:: BRIEF 1 ::
Retype the passage from the account of the Lorn Park opening matches, starting at "Elias Bowden, Patron" and ending at "took 5 for 44.".
:: BRIEF 2 ::
Answer these questions from the account of the Lorn Park opening matches:
(a) Who accompanied Macartney's team as Manager?
(b) Who top-scored for the Northern team, and with how many runs?
(c) How large was the crowd estimated to have grown by mid-afternoon?

:: TEXT BLOCK ::
To mark the official opening of improvements to Lorn Park two special matches were arranged against teams led by Charlie Macartney, the great Australian Test batsman – one in 1922 and the other in 1923. The 1922 Match – This match was arranged mainly through the influence of Will C. Johnston who was a friend of Charlie Macartney’s from former schooldays spent together at Maitland Primary School.

Will persuaded Charlie to bring to Maitland a team that included a number of international and interstate players – Alan Kippax, Bert Oldfield, Johnnie Taylor, Tommy Andrews, “Johnnie” Moyes and Bill Trenerry (a former local player) – to play a match at Lorn Park on September 9, 1922 to mark the official opening of the new turf wicket. Dr Neil Blue, who had brought University teams to Maitland in the pre-war days, accompanied Macartney’s team as Manager.

The local Northern District XIII was captained by Will Johnston and included two other Northern Division players – Les Manners and Roy Oakes – with Rev H.R. Holmes named as the reserve. Other local players in the team were L. Moore, R. McLean, H. Patfield Snr. (Robins) and J. McEnearney (Marist Brothers), while invited players from outside the Hunter River Association’s District were Dr E.P.Barbour, S. McGlynn (Newcastle), B. Watson (Taree), W. Jarrett (Eccleston), R. Fawcett and C. Morrissey (Singleton).

Elias Bowden, Patron of the Northern Division Club, had the honour of declaring the wicket officially open and bowling the first ball to Charlie

Macartney. The Northern team batted first and closed their innings at 7 for 185 with Dr Eric Barbour top-scoring with 94. In reply Macartney’s team was dismissed for 215 with “Johnnie” Moyes and Johnny Taylor both scoring fifties with some hard hitting.Best of the local bowlers was R. McLean who took 5 for 44.

The weather on the Saturday morning of the match was threatening but by mid-afternoon when the weather had cleared, the crowd at the match was estimated to have grown to 2500. The net profit, mainly gained from gate takings for the match, was eighty seven pounds and this was later spent on further improvements to the ground.

:: STORED DATA ::
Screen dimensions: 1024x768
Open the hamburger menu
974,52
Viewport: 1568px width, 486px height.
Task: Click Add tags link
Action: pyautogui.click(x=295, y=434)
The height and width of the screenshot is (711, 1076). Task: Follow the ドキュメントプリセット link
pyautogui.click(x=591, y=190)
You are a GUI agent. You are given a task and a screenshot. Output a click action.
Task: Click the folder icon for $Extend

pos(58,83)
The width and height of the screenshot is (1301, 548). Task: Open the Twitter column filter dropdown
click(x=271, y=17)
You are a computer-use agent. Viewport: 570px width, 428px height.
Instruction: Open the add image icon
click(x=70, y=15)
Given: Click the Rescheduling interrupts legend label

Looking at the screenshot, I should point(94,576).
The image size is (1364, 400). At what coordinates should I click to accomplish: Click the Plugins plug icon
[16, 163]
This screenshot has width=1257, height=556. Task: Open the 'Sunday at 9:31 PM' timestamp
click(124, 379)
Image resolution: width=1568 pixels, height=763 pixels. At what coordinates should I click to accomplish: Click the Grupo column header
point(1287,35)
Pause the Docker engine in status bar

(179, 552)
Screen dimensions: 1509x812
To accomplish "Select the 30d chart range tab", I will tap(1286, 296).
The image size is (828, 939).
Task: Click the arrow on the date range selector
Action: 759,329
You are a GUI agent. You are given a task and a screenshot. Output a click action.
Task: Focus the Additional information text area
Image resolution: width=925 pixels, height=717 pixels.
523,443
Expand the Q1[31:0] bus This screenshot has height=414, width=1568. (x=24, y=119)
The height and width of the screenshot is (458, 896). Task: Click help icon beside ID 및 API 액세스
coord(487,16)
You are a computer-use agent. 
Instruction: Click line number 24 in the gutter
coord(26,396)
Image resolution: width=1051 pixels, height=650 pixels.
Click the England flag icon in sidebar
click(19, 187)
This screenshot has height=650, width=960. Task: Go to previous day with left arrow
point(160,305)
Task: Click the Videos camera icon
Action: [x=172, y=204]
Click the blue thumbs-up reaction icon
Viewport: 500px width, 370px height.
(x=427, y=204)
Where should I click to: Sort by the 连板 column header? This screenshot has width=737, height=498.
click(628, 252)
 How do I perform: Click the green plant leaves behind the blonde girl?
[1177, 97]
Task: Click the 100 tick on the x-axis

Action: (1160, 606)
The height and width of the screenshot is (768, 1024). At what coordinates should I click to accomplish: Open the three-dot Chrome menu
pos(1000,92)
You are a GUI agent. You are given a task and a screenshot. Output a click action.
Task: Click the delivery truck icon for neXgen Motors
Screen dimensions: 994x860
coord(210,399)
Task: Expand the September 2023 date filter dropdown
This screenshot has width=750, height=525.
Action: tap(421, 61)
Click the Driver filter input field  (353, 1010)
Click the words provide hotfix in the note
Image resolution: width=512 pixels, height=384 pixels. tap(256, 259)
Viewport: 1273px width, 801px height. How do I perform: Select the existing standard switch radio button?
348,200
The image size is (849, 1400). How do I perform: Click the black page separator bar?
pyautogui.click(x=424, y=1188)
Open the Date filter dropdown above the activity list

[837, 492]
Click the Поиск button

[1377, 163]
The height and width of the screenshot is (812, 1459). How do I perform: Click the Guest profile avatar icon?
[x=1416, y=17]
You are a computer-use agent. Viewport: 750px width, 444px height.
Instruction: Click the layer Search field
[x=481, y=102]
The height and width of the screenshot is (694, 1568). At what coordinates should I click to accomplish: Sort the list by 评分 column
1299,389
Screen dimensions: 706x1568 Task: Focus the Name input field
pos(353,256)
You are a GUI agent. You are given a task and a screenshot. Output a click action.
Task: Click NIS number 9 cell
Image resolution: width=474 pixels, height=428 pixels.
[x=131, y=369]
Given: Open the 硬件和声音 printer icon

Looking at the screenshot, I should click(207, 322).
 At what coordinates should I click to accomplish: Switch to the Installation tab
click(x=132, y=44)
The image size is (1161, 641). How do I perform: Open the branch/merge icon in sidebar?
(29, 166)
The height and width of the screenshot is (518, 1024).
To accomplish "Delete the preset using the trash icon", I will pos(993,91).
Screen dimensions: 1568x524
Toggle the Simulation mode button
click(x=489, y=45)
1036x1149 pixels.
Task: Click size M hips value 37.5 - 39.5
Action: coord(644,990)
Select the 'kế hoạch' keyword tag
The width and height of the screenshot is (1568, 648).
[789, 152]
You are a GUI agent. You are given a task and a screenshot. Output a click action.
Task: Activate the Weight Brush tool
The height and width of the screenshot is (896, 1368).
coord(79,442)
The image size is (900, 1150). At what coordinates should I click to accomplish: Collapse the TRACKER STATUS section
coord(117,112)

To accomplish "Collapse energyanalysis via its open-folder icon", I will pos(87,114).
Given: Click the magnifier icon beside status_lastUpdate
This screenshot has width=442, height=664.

:: WRITTEN SOLUTION 1 ::
Elias Bowden, Patron of the Northern Division Club, had the honour of declaring the wicket officially open and bowling the first ball to Charlie

Macartney. The Northern team batted first and closed their innings at 7 for 185 with Dr Eric Barbour top-scoring with 94. In reply Macartney’s team was dismissed for 215 with “Johnnie” Moyes and Johnny Taylor both scoring fifties with some hard hitting.Best of the local bowlers was R. McLean who took 5 for 44.

:: WRITTEN SOLUTION 2 ::
(a) Dr Neil Blue
(b) Dr Eric Barbour, with 94
(c) 2500